A me i Cure piacciono di piu’ quando suonano male.
Ok, allora concordo con tutto quello che ha scritto. Grazie Nanni :-)
Ho visto il film ieri sera e so di andare quasi del tutto controcorrente nel gioire che qualcuno abbia avuto impressioni simili alle mie (eccetto per i Carcass, che di certo ho ascoltato ma non conosco affatto così bene).
Insomma, l’ho trovato moscio; “telefonato” penso sia l’aggettivo più che corretto. (Grazie.)
A un certo punto mi è venuto anche il sospetto che il ritmo loffio fosse conseguenza del 3D.
Magari si è invece voluto richiamare un certo modo di raccontare, una pacatezza vecchio stile.
(Il libro è ovviamente meglio, ça va sans dire.)
(Sul significato però mi sbilancio, a rischio di essere sbeffeggiato come banale e irriso: sguardo sul reale, bottoni che guardano realtà fasulle e artificiose, tutto il gioco con gli specchi, e i vetri davanti tra la immaginaria mdp e la scena, ve ne sarete accorti.)
(Sokurov però lo faceva meglio; benché rimanesse sull’estetizzazione [quasi?] pura.)
Eccomi qua! Il film l’ho visto e non mi è piaciuto granché; l’ho trovato terribilmente noioso e, sarò sincero, inquietante (sopratutto per i bambini sotto i dieci anni) nel climax finale. La noia penso sia la principale nemica di qualunque prodotto cinematografico o televisivo (e non solo) e in Coraline ce n’è parecchia. Non sono servite l’altra Vanna Marchi (Miss Forcible), l’altro Stregatto, l’altra Crudelia De Mon (l’altra madre smunta) e tutti quegli eccentrici personaggi a risollevare la situazione, a ravvivare quella piattezza vissuta non solo dalla giovane protagonista, ma anche dallo spettatore in sala. O meglio, per la giovincella ha funzionato.

#####

Cosa fare —
1) Traduci in inglese questa frase dei commenti su Coraline: "A un certo punto mi è venuto anche il sospetto che il ritmo loffio fosse conseguenza del 3D."
2) Riscrivi il passo dei commenti su Coraline che parte da "Ho visto il" e va avanti fino a "sull’estetizzazione [quasi?] pura.)", sostituendo "Sokurov" con "Tarkovskij".
3) Nei commenti su Coraline, per chi viene detto inquietante soprattutto il climax finale?
L'elenco viene da un'altra fonte.

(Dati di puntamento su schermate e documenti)
#####

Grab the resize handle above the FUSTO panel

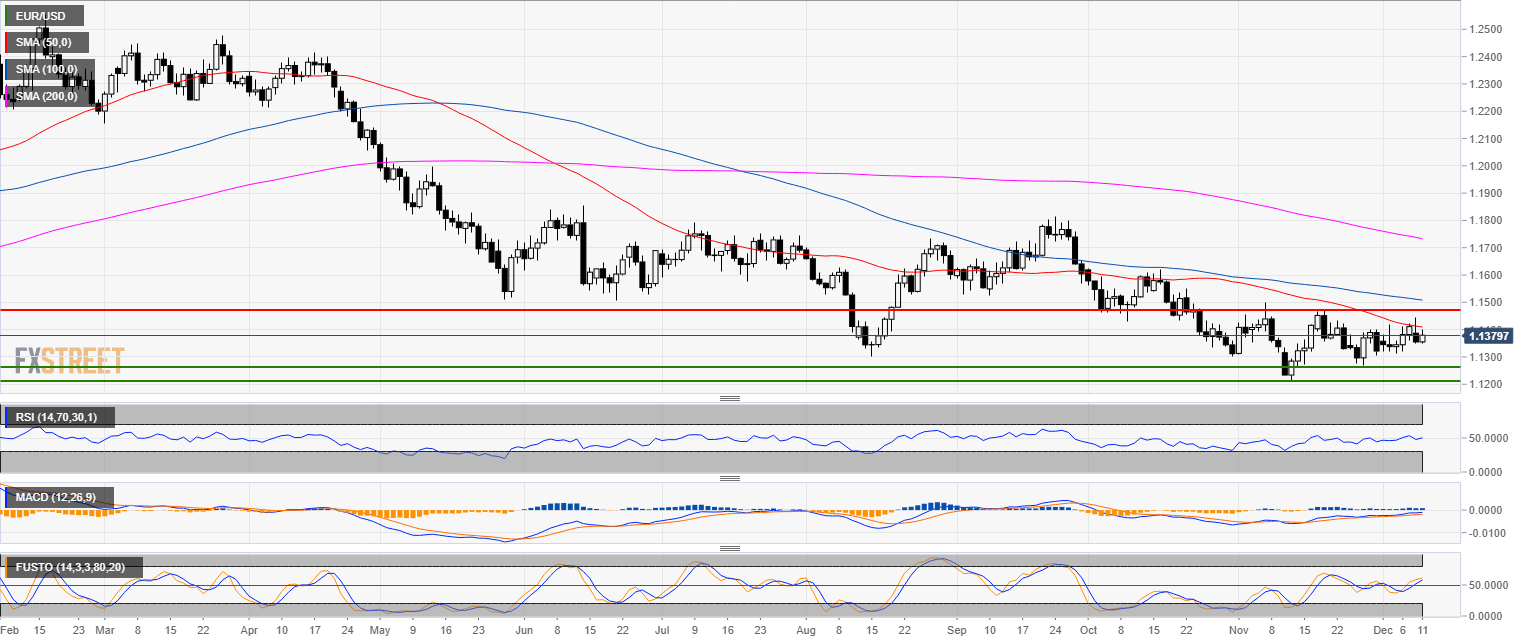click(729, 548)
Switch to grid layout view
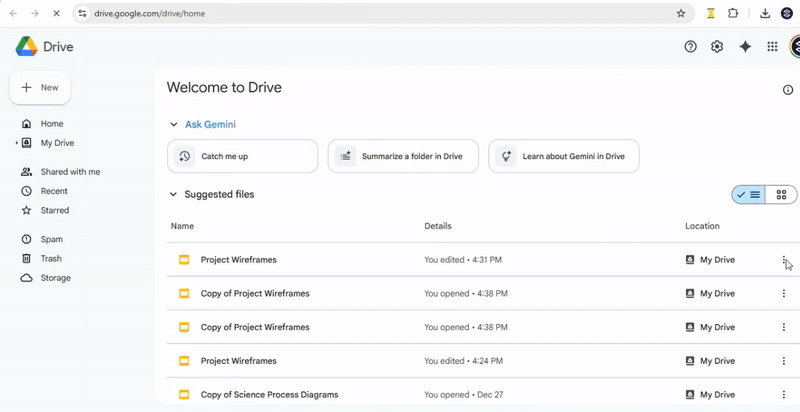Image resolution: width=800 pixels, height=412 pixels. tap(781, 195)
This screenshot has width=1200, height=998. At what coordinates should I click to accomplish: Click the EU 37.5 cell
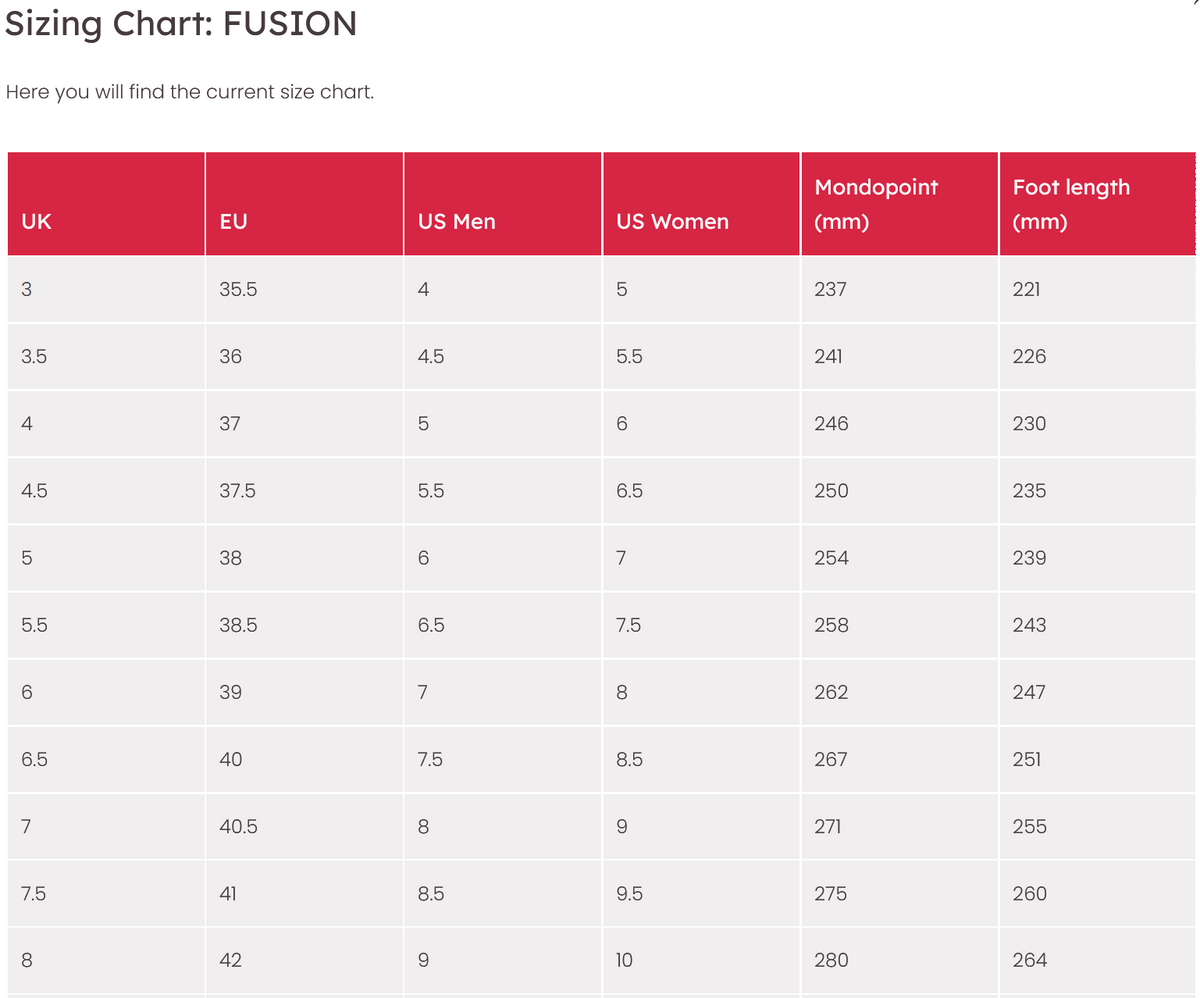pyautogui.click(x=304, y=490)
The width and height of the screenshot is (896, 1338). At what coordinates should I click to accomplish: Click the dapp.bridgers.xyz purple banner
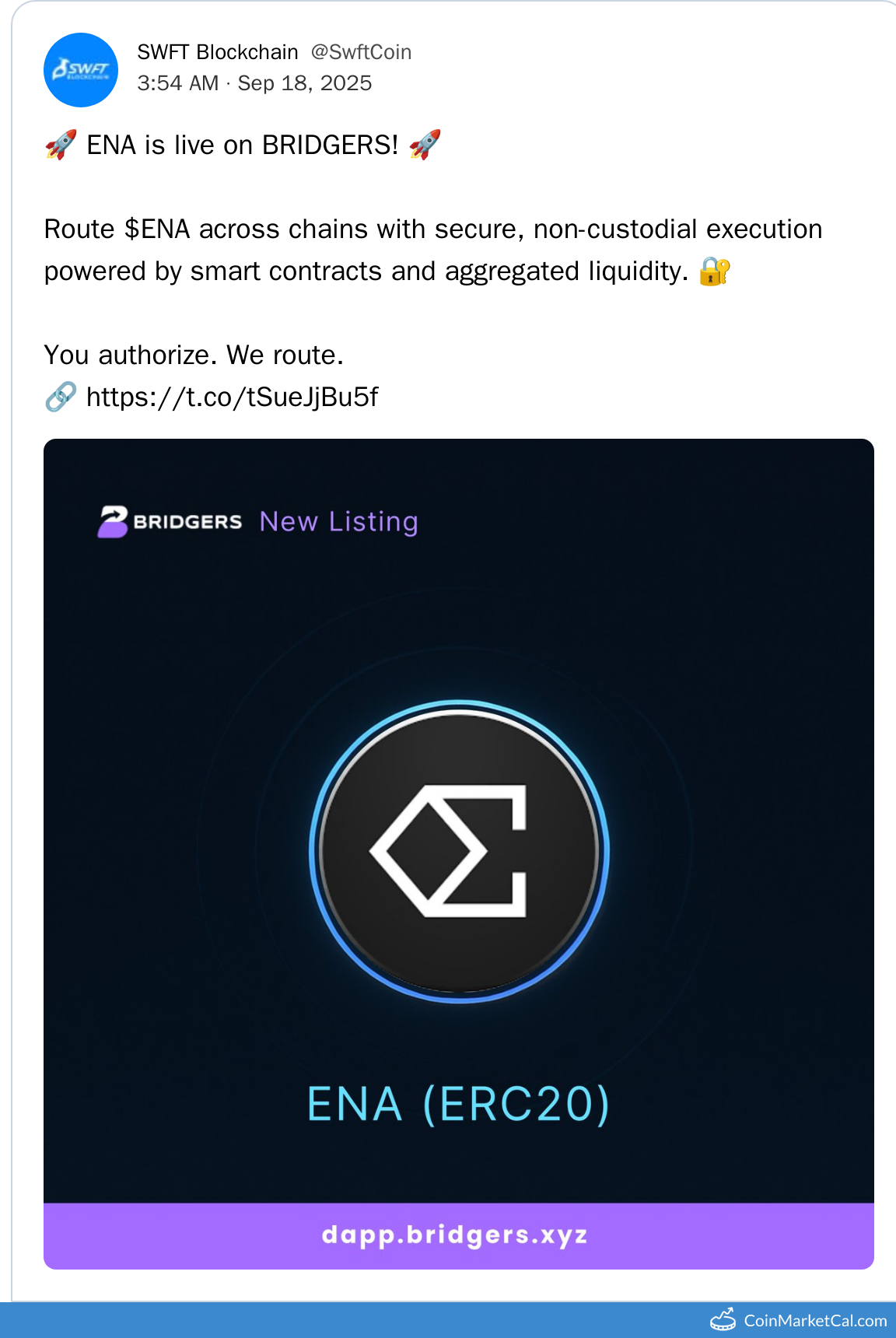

#####

Risposte scritte —
1) At one point I even began to suspect that the sluggish pace was a result of the 3D.

2)
Ho visto il film ieri sera e so di andare quasi del tutto controcorrente nel gioire che qualcuno abbia avuto impressioni simili alle mie (eccetto per i Carcass, che di certo ho ascoltato ma non conosco affatto così bene).
Insomma, l’ho trovato moscio; “telefonato” penso sia l’aggettivo più che corretto. (Grazie.)
A un certo punto mi è venuto anche il sospetto che il ritmo loffio fosse conseguenza del 3D.
Magari si è invece voluto richiamare un certo modo di raccontare, una pacatezza vecchio stile.
(Il libro è ovviamente meglio, ça va sans dire.)
(Sul significato però mi sbilancio, a rischio di essere sbeffeggiato come banale e irriso: sguardo sul reale, bottoni che guardano realtà fasulle e artificiose, tutto il gioco con gli specchi, e i vetri davanti tra la immaginaria mdp e la scena, ve ne sarete accorti.)
(Tarkovskij però lo faceva meglio; benché rimanesse sull’estetizzazione [quasi?] pura.)

3) Per i bambini sotto i dieci anni.